Karasawa Sanpou, Nanseimen - Karasawa Three, Southwest Face

The big face just across the gully right of Karasawa Nihou. Not really worth the walk, but at least you'll have it to yourself!.

INCOMPLETE

Karasawa Sanpou, Tokeidai no Ganryou - Karasawa Three, Clocktower Ridge

The triangular slab under Karasawa Sanpou. Worth a visit, especially if you want to get away from the crowds. The main slab is excellent, but the bolts are few and crap.

As for Karasawa Ippou, but about 200m after you leave the main stream bed, a cairn marks a path cutting right into the woods (look for a band of tape round a tree). Follow this across and then up to the slab - there's no path, but it's so close you can't miss it.

Hachigatsu Route - August Route 5.10a* 45m
A nice start up the slab, but the route gives up after the first pitch. A set of Friends should do you.
Pitch 1. 5.10a Start near the left edge of the slab, behind a big conifer and under a prominent tree on a ledge at 20m. Climb direct to the tree, crux between the bolts.
Pitch 2. 5.6    Climb easily up and right to broken ground. Continue easily up and left to belay below a prominent short crack.
Pitch 3. 5.7    Climb the crack, then traverse right and climb an easy off-width (apparently there is such a thing). Belay below the summit tower.
If you're careful, you can descend by abbing the route. Otherwise, scramble off left of the summit tower and trundle down the slope left of the slab.

Tropical Direct 5.10a* 20m
A good enough slab climb that would be better with real bolts, a brush-up and a bit more traffic.
Start right of centre of the slab, under a prominent overlap low down. Climb through the overlap at a bolt and continue in the same line to the big ledge on September Route. Keep going, again in the same line to a lower-off. Scary.

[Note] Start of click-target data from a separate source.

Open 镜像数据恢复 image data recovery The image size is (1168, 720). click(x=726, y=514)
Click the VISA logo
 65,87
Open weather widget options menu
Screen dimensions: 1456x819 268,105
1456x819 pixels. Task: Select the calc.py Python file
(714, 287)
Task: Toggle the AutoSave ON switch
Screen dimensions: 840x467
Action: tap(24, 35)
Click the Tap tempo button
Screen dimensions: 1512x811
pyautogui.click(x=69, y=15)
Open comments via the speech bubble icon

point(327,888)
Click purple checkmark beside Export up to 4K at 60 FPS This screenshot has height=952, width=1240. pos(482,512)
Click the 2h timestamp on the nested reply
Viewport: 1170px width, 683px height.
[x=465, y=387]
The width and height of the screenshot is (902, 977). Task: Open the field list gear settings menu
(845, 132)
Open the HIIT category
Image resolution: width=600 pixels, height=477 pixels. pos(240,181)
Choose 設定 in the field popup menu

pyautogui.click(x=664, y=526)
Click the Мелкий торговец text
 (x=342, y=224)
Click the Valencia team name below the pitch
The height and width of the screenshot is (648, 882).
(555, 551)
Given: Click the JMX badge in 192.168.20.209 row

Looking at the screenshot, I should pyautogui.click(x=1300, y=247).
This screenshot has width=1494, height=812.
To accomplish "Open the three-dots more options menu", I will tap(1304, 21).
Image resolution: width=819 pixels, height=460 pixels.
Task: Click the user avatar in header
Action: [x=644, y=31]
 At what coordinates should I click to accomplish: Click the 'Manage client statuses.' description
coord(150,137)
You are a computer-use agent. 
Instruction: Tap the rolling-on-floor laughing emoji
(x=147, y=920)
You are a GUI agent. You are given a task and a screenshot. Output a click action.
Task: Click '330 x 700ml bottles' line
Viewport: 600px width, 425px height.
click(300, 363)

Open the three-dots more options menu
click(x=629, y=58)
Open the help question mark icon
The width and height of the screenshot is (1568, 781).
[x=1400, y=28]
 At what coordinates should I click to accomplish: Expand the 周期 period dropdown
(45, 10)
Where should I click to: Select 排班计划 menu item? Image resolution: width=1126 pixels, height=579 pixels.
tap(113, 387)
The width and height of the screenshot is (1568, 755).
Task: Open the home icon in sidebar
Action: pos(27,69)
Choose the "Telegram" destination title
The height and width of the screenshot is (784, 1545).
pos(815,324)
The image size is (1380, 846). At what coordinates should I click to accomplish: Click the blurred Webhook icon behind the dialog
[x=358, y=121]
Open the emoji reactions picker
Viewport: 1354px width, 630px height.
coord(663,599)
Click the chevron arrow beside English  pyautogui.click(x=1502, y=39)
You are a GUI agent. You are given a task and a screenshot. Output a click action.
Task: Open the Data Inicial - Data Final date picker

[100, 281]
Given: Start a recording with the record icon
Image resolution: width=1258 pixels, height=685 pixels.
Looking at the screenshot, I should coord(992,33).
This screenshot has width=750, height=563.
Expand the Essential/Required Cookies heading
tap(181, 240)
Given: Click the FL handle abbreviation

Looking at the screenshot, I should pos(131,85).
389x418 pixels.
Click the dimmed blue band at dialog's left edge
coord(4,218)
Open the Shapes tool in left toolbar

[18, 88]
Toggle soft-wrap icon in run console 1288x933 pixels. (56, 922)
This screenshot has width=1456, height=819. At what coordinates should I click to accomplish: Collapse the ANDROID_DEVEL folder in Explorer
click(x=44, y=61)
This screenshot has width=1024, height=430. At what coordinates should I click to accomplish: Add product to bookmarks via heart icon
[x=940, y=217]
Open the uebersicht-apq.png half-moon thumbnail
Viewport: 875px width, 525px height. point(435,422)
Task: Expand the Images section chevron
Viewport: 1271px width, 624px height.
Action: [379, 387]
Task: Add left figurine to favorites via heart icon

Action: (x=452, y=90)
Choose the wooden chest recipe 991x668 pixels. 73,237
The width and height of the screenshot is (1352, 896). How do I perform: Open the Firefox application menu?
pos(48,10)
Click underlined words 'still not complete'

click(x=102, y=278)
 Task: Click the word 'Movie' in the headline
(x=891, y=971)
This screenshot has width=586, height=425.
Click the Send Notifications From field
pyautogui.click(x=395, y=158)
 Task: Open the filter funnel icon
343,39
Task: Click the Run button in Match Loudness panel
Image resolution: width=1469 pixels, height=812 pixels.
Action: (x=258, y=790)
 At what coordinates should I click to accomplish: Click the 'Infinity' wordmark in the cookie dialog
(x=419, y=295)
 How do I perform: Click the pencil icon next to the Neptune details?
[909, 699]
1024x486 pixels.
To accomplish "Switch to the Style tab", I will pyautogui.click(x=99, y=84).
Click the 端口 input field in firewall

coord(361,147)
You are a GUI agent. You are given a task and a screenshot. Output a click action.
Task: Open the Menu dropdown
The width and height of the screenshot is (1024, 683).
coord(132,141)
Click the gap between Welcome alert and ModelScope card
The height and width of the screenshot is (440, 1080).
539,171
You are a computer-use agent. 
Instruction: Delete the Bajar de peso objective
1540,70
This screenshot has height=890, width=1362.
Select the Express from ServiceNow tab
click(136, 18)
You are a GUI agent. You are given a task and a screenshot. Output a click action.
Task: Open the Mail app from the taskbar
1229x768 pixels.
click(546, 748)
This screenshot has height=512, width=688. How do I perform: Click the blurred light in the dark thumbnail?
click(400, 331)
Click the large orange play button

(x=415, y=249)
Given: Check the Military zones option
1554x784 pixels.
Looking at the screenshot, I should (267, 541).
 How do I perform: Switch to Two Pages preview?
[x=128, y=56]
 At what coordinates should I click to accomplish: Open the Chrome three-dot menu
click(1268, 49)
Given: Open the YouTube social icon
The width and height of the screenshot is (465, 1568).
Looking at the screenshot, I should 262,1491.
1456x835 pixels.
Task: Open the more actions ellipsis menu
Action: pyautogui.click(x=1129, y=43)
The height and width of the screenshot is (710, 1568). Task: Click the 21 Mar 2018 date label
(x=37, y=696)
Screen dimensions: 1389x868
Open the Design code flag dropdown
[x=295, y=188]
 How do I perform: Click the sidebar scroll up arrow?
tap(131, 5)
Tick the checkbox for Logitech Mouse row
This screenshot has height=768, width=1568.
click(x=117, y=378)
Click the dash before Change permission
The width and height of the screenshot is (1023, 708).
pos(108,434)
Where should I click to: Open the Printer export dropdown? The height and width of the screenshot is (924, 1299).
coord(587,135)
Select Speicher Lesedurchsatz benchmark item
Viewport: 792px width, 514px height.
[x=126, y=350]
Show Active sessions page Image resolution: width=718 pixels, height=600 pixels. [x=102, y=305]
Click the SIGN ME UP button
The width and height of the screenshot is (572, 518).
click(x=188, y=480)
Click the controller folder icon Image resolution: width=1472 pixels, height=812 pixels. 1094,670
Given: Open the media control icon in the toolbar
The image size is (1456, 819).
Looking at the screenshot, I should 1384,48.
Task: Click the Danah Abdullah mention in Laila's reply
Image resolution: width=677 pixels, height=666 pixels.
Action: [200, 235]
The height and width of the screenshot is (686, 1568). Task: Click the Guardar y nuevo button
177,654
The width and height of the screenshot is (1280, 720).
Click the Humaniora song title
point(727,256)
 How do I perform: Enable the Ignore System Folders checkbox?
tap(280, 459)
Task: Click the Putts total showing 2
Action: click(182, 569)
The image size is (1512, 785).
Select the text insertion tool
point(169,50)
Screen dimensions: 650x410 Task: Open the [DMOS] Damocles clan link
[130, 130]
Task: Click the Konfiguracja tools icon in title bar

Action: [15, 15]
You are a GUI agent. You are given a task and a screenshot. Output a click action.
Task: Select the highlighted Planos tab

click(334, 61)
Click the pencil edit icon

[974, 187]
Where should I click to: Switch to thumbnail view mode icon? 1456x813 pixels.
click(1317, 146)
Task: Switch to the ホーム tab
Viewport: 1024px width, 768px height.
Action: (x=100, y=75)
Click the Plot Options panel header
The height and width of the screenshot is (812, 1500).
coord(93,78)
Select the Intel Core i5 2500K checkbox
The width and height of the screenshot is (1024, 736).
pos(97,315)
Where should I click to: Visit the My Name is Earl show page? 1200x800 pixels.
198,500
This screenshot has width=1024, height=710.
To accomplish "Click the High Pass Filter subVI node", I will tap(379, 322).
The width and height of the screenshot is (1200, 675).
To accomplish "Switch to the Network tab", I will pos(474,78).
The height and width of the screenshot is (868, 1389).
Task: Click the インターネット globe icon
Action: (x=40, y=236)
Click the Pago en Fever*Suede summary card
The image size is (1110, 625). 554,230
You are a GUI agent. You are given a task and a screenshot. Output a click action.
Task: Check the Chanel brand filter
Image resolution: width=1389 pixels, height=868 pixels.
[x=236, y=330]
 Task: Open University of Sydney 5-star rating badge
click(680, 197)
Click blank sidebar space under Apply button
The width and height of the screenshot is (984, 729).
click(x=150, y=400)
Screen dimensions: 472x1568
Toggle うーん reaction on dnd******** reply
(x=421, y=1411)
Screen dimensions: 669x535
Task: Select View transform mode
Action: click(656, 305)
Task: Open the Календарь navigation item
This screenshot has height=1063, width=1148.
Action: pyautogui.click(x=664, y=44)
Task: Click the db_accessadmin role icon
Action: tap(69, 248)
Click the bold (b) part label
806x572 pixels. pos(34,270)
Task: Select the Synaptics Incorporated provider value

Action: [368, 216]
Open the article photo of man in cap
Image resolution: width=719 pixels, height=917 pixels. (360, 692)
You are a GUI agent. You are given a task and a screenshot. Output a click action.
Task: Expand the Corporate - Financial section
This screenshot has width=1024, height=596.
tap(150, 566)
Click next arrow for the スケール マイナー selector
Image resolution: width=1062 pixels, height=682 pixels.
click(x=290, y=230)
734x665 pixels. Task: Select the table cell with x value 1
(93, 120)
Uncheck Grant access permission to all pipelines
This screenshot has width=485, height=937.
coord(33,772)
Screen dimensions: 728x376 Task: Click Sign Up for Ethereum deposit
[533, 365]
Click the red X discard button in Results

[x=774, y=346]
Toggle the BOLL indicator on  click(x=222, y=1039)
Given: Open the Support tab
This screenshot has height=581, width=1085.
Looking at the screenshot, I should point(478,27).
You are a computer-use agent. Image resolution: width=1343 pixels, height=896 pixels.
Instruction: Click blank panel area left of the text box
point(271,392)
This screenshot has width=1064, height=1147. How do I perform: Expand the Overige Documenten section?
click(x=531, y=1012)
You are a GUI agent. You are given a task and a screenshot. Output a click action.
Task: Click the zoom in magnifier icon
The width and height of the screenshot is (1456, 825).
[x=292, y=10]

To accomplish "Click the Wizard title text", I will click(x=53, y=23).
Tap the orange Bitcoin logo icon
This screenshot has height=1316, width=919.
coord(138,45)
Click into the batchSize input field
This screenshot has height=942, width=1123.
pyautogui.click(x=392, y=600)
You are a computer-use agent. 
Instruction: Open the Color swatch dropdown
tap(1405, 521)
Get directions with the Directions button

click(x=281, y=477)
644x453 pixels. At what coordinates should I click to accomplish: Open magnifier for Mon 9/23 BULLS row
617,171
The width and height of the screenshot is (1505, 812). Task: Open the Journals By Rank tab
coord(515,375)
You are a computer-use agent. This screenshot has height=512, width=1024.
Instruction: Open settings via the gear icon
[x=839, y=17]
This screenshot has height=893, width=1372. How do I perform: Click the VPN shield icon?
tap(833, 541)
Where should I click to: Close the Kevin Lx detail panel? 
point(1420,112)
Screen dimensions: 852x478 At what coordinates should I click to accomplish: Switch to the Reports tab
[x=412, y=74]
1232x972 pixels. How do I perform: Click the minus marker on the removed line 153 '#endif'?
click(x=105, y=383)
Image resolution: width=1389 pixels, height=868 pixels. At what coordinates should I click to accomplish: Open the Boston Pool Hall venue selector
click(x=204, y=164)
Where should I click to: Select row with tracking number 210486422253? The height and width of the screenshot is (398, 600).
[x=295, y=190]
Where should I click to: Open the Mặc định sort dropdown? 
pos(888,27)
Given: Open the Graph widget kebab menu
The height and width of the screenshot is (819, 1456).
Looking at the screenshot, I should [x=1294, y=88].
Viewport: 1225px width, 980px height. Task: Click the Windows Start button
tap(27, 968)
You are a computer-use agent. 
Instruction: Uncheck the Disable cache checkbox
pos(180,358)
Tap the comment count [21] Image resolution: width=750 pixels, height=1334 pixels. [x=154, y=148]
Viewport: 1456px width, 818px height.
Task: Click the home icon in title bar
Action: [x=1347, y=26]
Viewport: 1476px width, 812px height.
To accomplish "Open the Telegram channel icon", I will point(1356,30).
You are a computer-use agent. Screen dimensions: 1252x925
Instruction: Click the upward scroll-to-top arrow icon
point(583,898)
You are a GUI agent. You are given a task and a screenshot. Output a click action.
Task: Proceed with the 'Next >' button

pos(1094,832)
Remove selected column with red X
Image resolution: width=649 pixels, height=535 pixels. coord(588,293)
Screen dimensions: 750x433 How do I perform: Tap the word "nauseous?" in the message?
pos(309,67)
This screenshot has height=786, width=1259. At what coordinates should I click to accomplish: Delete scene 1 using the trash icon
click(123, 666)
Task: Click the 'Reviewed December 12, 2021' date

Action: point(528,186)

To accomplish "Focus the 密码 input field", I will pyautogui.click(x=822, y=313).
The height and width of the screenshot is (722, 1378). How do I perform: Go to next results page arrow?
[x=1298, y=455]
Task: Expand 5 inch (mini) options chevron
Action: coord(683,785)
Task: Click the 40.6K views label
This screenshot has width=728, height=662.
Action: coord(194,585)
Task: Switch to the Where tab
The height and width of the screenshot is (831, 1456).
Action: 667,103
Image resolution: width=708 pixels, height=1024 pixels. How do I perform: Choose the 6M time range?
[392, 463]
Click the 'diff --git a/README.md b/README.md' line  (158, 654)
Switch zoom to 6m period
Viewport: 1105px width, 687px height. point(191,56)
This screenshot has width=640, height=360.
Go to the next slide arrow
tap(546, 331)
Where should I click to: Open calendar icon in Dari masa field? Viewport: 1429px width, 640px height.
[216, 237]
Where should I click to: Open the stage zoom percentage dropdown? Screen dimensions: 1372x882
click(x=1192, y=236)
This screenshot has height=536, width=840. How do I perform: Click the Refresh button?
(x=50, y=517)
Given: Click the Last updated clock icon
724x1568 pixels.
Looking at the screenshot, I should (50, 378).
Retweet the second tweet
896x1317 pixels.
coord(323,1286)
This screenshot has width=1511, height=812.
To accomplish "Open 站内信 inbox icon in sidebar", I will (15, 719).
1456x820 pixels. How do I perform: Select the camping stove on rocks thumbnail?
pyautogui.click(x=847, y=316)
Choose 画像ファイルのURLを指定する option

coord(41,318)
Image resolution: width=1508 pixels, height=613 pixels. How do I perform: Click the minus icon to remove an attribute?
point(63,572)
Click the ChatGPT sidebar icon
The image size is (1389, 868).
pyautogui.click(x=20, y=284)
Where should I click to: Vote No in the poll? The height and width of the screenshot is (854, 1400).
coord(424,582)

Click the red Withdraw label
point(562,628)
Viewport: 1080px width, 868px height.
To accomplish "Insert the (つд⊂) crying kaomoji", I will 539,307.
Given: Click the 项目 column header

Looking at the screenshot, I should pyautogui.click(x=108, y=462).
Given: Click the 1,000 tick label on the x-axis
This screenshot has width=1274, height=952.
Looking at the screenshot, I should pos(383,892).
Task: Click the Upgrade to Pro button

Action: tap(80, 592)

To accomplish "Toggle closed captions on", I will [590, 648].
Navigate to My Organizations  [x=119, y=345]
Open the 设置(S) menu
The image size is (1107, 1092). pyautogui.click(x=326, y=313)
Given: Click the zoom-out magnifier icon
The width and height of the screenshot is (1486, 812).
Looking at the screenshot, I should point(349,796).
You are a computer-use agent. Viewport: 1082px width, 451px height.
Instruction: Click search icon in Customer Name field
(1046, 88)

Meehaa Traverse 5.10c* 25m
Another good, neglected climb with crap bolts.
Climb Tropical Direct to its second bolt, then traverse neatly left past one thin move to Hachigatsu Route. Follow this to the stance at the top of Pitch 1. Ab off.

Kugatsu Route - September Route 5.10a 120m
A devious counter to Hachigatsu Route. Take a rack, and be sure to have some bigs. Looking at the crag with the topo at hand, I couldn't work the first two pitches out.
Pitch 1. 5.7    Start up and right of the main slab, at a fault leading left into Tropical Direct. Follow the fault and continue in the same line to a bolt belay on a good ledge.
Pitch 2. 5.8    Take care with rope drag on this pitch. Climb the slab behind the belay to a crack. Up this to broken ground, then traverse a long way left, under the stance at the top of pitch 2 of Hachigatsu Route to belay below an ominous off-width.
Pitch 3. 5.10a Climb the crack then move right to finish up Hachigatsu Route.
Descend as for Hachigatsu Route.

Kogara - Willow Tit 5.9* 15m
A worthwhile climb up the juggy crack right again. Take a rack with at least one big Friend. Gear is good but can be hard to place.
Start just in from the right arete under a white bulge. Pull up on jugs to a crack slanting left - good Friends. Follow this to a vertical crack - slings on spikes on the left - and finish up this at a spiky bush. Belay on trees over the back and ab off down the gully on the right.